Laporan kasus
Seorang pria berusia 52 tahun datang ke Departemen Darurat karena perubahan status mental dan
kelesuan. Pasien memiliki riwayat medis penyalahgunaan heroin intravena (IV) sebelumnya dan
terdaftar dalam program metadon, hepatitis C kronis dengan sirosis hati bersamaan dan pansitopenia
(Model untuk Penyakit Hati EndStage 18), hipotiroidisme, vaskular periferpenyakit dengan stasis vena
kronis di ekstremitas bawah dan hipertensi esensial. Saat presentasi, suhu tubuhnya adalah 103,3 F,
denyut nadi 106 denyut / menit dan frekuensi pernapasan 22 napas / menit.
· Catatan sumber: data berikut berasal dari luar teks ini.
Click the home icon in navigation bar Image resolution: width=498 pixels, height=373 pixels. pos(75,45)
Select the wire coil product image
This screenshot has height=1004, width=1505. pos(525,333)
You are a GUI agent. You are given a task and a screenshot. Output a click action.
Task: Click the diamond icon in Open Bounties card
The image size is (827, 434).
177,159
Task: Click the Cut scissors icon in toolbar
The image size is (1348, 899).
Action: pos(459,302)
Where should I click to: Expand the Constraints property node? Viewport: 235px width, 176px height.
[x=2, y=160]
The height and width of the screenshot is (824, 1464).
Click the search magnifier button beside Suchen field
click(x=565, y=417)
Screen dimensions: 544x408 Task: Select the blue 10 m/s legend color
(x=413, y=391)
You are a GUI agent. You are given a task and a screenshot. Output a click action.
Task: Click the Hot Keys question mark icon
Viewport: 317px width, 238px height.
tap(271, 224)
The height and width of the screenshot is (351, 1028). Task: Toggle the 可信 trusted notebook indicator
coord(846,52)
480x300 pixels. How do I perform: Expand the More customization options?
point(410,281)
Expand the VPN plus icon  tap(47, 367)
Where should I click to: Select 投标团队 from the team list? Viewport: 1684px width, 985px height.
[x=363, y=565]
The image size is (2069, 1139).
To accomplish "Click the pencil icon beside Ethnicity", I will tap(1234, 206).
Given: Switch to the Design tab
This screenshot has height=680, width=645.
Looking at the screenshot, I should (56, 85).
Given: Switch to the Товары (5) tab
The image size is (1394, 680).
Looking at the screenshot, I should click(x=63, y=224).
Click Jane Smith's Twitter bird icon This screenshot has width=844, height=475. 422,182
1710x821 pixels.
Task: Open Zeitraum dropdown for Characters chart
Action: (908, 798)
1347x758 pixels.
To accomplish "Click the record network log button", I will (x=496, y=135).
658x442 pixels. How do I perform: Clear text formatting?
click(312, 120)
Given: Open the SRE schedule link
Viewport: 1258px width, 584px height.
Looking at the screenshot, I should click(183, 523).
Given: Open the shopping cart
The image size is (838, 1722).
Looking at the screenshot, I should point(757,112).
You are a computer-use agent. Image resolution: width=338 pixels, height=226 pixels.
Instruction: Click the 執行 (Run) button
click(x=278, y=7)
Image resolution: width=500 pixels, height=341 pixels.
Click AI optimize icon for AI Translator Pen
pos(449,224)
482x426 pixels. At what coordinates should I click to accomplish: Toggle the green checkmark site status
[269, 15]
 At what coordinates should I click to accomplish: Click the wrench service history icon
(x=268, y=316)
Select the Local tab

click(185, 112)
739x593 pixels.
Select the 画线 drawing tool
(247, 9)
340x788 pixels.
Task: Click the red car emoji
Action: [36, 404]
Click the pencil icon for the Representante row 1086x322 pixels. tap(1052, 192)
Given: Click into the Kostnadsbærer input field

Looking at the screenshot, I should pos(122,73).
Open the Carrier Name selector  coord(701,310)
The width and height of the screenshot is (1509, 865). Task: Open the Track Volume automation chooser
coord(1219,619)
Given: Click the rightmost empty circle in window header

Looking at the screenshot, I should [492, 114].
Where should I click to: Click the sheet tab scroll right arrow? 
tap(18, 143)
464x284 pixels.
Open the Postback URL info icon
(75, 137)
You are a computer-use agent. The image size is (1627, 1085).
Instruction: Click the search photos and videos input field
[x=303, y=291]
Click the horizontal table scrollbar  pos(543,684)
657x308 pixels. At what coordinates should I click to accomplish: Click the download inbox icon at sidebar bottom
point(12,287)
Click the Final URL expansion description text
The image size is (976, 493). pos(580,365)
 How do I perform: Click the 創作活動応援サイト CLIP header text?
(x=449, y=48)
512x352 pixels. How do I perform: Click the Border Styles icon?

Pasien lesu dan kurang
responsive terhadap rangsangan verbal, dan responsif terhadap rangsangan yang menyakitkan. Ia
memiliki murmur holosistolik di apeks jantung yang sebelumnya tidak dijelaskan. Ada vena kronis
ekstremitas bawah bilateral stasis dengan eritema tumpang tindih secara bilateral yang hangat jika
disentuh. Di tulang kering anterior kanan, ada dua ekimotik luka kulit dengan eksudat serosa. Di tulang
kering anterior kiri, ada 3 ulkus jaringan bergranulasi merah tanpa eksudat.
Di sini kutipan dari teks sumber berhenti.